Before you go any further, I just need to make sure you’ve read a post written by The Champaign Room’s Steve Braun. If you haven’t read the piece he wrote earlier this week about the Illinois football rebuild, please do so before proceeding.
Now that we’ve gotten that out of the way, I can hold off on saying the “p” word because Steve put this season in perspective about as well as anyone can.
Just about everyone I talked to knew this game was going to be a blowout. The discussion was whether or not Ohio State would beat Illinois by 35 or 55. I made my pick of 45-6 as the final score before I knew Chayce Crouch would start at quarterback, but I should haven known better anyways at this point in the season.
When Ohio State scored with about eight minutes left in the first half to go up 38-0, I should’ve just turned it off. But, alas, as an Illinois fan, I revel in self-deprecation, so I continued watching. Obviously, you know that it didn’t get any better (i.e. Urban Meyer essentially called off the dogs by the time the second half started).
Just about every weekend since I joined the Champaign Room, I’ve written a column on what happened during the football game each Saturday. It’s been somewhat the same message every week: criticize the bad, try and identify the good and stay positive as Lovie continues to push this program into the future.
As the season has worn on, it has been difficult to stay positive. I’m sure many of you have become tired of hearing about how many freshman are playing and what this team might look like in two years. I’m with you — but it’s also true. If I were to characterize this season in two words, it would be inexperience and injuries.
Since you read Steve’s post about the future of Illinois football, you are aware that this season was doomed from the start. The game against Western Kentucky gave Illini fans hope, but Illinois was never in a position to win. I had a meeting with one of the associate athletic directors this past spring, and one of the things he told me was that they were careful not to directly advertise the ‘We Will Win’ mantra on football billboards and social media because the athletic department wasn’t sure if the football team was “going to be there yet.” He was more correct than I could have ever realized at the time.
I have a newsflash for you: the team also won’t be there yet next year. The ‘waiting game’ that Illinois football has been in is going to take even longer. I know you might not be ready to hear that.
If Illinois goes 2-10 this year, I would consider it a victory if the team wins four or five games next year.
Anyway, my main point was about inexperience and injuries. I’ve talked about the inexperience at several points this year.
Tim Beckman and Bill Cubit didn’t do this program a lot of favors in the recruitment department — Illinois’ recruiting classes since 2014 haven’t been good. It’s clear to see those two guys didn’t work out. Have you seen Matt Campbell at Iowa State? He’s the actual reason Toledo was good before Illinois hired Beckman away from the Rockets.

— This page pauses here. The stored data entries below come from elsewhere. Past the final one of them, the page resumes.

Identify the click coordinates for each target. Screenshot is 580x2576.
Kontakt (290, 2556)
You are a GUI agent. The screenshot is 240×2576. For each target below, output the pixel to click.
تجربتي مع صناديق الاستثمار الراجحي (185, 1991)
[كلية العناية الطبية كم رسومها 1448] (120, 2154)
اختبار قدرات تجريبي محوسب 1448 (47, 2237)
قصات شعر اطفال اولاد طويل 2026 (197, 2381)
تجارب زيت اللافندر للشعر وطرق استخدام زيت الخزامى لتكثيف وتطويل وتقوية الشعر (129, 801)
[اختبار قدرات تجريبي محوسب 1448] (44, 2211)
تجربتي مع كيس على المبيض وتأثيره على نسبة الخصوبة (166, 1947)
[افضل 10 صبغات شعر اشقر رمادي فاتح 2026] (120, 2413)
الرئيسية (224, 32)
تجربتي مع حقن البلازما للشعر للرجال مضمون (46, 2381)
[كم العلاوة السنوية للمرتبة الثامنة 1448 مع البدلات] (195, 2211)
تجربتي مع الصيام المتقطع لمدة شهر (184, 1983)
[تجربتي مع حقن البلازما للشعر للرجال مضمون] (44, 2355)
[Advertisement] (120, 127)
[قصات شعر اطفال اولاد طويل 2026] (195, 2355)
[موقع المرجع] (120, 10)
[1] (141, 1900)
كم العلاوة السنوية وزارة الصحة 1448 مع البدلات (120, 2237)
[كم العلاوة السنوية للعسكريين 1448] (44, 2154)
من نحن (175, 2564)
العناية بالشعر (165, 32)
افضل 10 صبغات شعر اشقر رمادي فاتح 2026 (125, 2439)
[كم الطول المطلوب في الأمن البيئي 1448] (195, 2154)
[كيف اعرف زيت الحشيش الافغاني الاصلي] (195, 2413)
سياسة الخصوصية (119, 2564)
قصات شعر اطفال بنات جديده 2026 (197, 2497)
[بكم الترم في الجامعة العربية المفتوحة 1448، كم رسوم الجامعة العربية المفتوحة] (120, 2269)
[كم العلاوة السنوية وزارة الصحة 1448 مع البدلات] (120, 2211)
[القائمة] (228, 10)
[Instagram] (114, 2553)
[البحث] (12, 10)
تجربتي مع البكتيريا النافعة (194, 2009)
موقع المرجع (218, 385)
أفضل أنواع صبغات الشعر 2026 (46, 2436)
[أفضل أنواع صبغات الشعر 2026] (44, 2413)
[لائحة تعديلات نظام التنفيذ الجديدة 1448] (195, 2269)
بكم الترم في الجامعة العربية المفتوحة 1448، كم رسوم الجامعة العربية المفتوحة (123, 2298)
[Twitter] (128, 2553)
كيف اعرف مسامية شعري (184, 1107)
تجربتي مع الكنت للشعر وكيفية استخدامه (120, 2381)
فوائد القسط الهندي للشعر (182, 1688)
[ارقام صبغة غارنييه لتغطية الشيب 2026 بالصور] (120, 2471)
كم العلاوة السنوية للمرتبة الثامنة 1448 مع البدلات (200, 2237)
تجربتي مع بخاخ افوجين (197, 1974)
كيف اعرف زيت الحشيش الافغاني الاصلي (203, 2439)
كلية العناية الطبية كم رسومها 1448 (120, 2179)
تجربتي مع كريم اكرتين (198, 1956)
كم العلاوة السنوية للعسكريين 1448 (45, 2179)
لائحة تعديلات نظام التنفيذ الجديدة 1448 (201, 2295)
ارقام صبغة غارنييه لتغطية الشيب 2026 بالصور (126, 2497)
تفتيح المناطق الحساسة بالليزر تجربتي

This Illinois team is young, perhaps the youngest team the NCAA has ever seen. Lovie brought in the best recruiting class in a while and those guys have gotten the opportunity to play and gain valuable experience. Freshmen mistakes? They will happen. In two years, if this team is still 2-10, I’ll be more concerned. For now, consider them growing pains.
Additionally, I think injuries have been a under-discussed topic on this team. Amidst all the youth of this team, some of the most important players have been lost to injury.
We saw it in Columbus. Chayce Crouch was forced into starting against Ohio State after a season of a quarterback carousel, and even he got hurt, which forced walk-on Cam Miller into the game. (Hey, props to Cam Miller on an awesome running touchdown to preserve the cover and make his dream of playing for the Illini a reality!)
Mike Dudek, Mike Epstein, Ra’Von Bonner, Malik Turner, Cam Thomas and Tony Adams have all been missing for a significant amount of time this season.
What do you get when you combine all these injuries with 79 cumulative freshman starts? A 2-10 record.
Brian Griese was on the call yesterday, and he got into discussions about the situation the football program is in. He spoke to the fact that Lovie is committed to this job and that Whitman has given him a “leash” to where he can be successful. Any national columnists who say otherwise are simply uninformed.
I’ll get off my soapbox now. The good news is we only have one more week of football to endure before we can focus solely on basketball.